I’m realizing that the call to live a holy life, just as Jesus lived, is precisely what is at stake in the great conflicts within our Anglican realignment.  Whether we are talking about church growth, church litigation, the promotion of varieties of sexual practice and expression outside of lifelong marriage between a man and a woman, or the crisis of false teaching within the global Anglican Communion, we find common in all these conflicts the challenge of the Bible to live a quality of life that Paul describes in those verses above from Romans 6.  We call it holiness of life– and it is quite simply living our lives with the same holy commitment to God and his purposes that Jesus lived.


In his commentary on Romans, John Stott poses the question “Have we never caught ourselves making light of our failures on the ground that God will excuse and forgive them?”  I certainly have:  how about you?  Stott goes on to lay out the argument in Romans 6 that Paul makes regarding why we have no freedom to do so:


1.  We died to sin– so how can we live in what we have died to? (6:2)

2.  We died to sin when in our baptism we were united to Christ in his death (6:3)

3.  We don’t stop with sharing in his death– we also share in Christ’s resurrection life! (6:4-5)

4.  Our former self was crucified with Christ in order that we might be freed from sin’s slavery (6:6-7)
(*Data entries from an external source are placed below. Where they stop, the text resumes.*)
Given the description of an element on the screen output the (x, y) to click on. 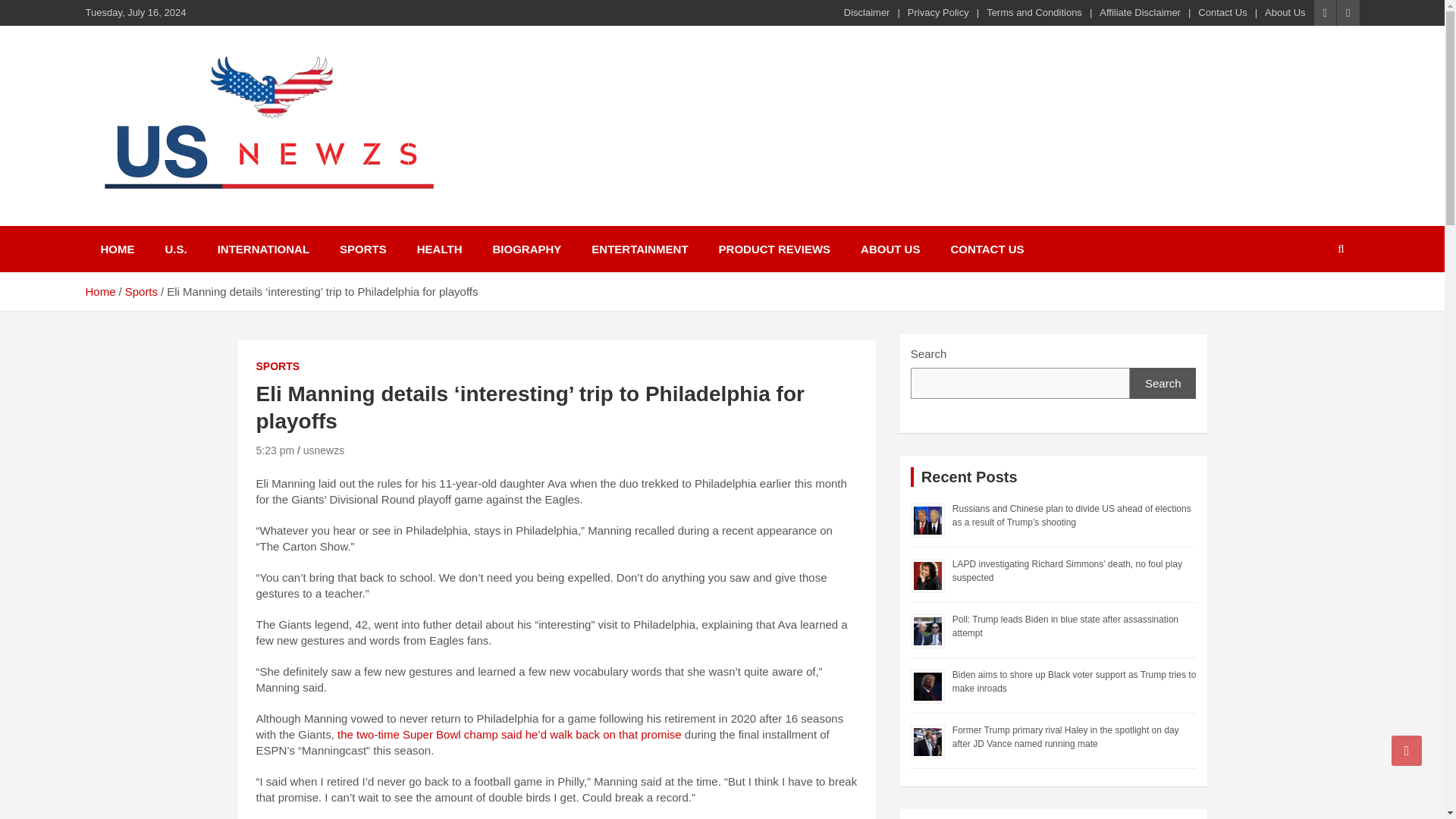
INTERNATIONAL (263, 248)
U.S. (175, 248)
PRODUCT REVIEWS (774, 248)
Go to Top (1406, 750)
Disclaimer (866, 12)
usnewzs (322, 450)
Sports (141, 291)
SPORTS (277, 366)
Privacy Policy (938, 12)
BIOGRAPHY (526, 248)
CONTACT US (986, 248)
ENTERTAINMENT (639, 248)
Contact Us (1222, 12)
HEALTH (439, 248)
About Us (1284, 12)
Given the description of an element on the screen output the (x, y) to click on. 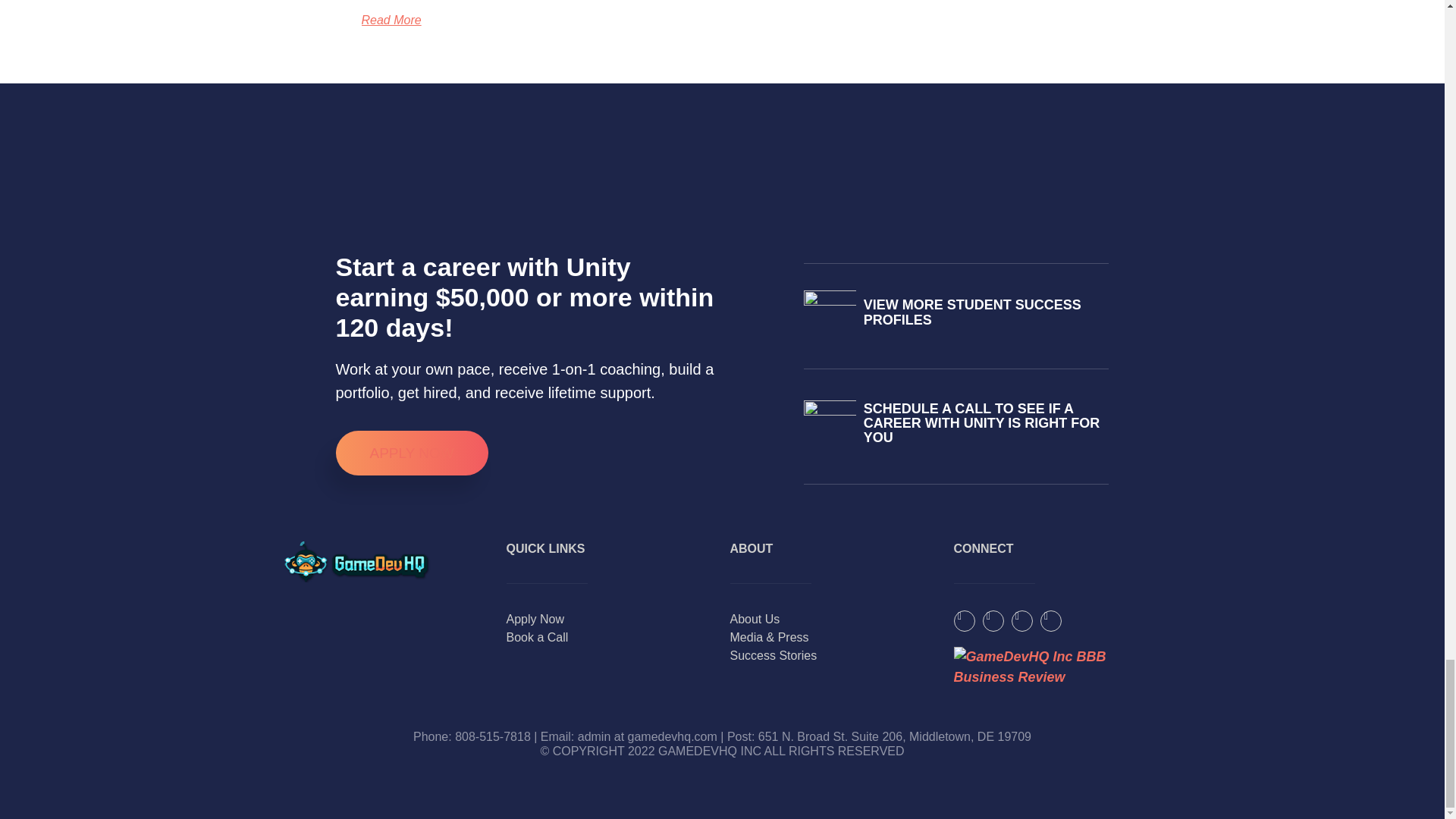
Read More (390, 20)
APPLY NOW (410, 452)
Given the description of an element on the screen output the (x, y) to click on. 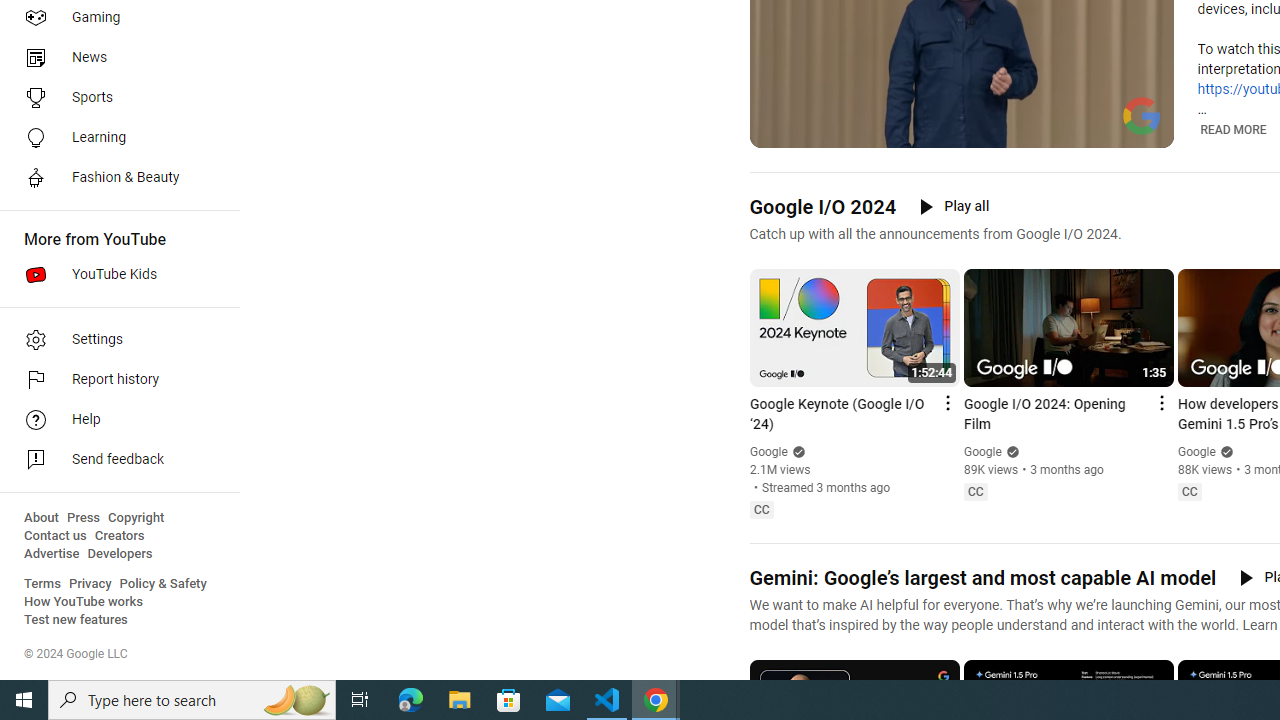
Pause (k) (779, 130)
Developers (120, 554)
Press (83, 518)
About (41, 518)
Policy & Safety (163, 584)
READ MORE (1233, 129)
READ MORE (1232, 129)
Given the description of an element on the screen output the (x, y) to click on. 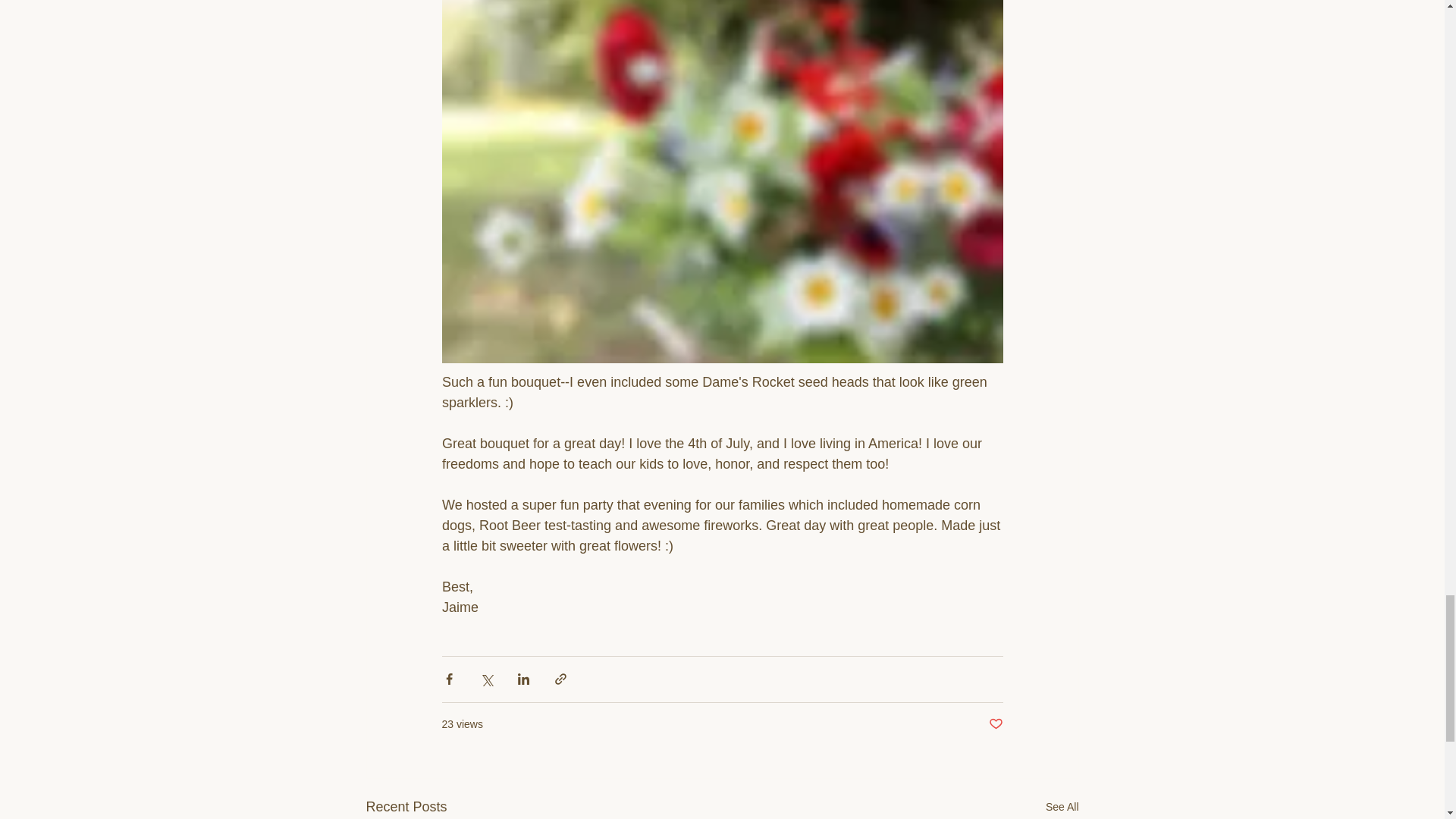
See All (1061, 807)
Post not marked as liked (995, 724)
5.  Both the death and the resurrection of Jesus Christ were decisive “once and for all” events:  He died to sin once for all, but he lives continuously unto God (6:8-10)

6.  We must realize as followers of Jesus Christ that we are also now what Christ is, “dead to sin but alive to God” (6:11)

7.  THEREFORE since we are alive from death, we must offer our bodies to God as instruments of righteousness (6:12-13), AND

8.  Sin shall not be our master, “because our position has radically changed from ‘being under law’ to ‘being under grace’.  And grace does not encourage sin– Grace outlaws sin.  (6:14)


In other words, as followers of Jesus Christ, baptized into his death AND resurrection life, you and I actually have a choice– we can actually choose NOT to sin!  We can actually choose “to offer our bodies [our mouths, our minds, our will to every action] as instruments of righteousness.”  In other words, we can actually will to choose to live our lives as Jesus Christ would in every situation we find ourselves.  Period.


It’s a stunning invitation and challenge isn’t it?  But this call to holiness of life is truly at the heart of what it means to be a follower of Jesus Christ.  And there is certainly no room for boasting or self-righteousness, for it is a call that can only be lived out in and under the grace and transforming love of Jesus Christ.


No wonder we have such conflicts in the Anglican Communion today over what the Bible means by “sin” and “baptism” and who Jesus really is.  For it is this quality of life in Christ, holiness of life, that is at stake.


As we approach this Lenten season (which begins next week on Ash Wednesday), may we recommit ourselves to the call to a holy life– to life IN Christ alone– both as a church, as followers of Jesus Christ, and as leaders who have been called to lead others in His footsteps.


Canon Phil Ashey is CEO of the American Anglican Council.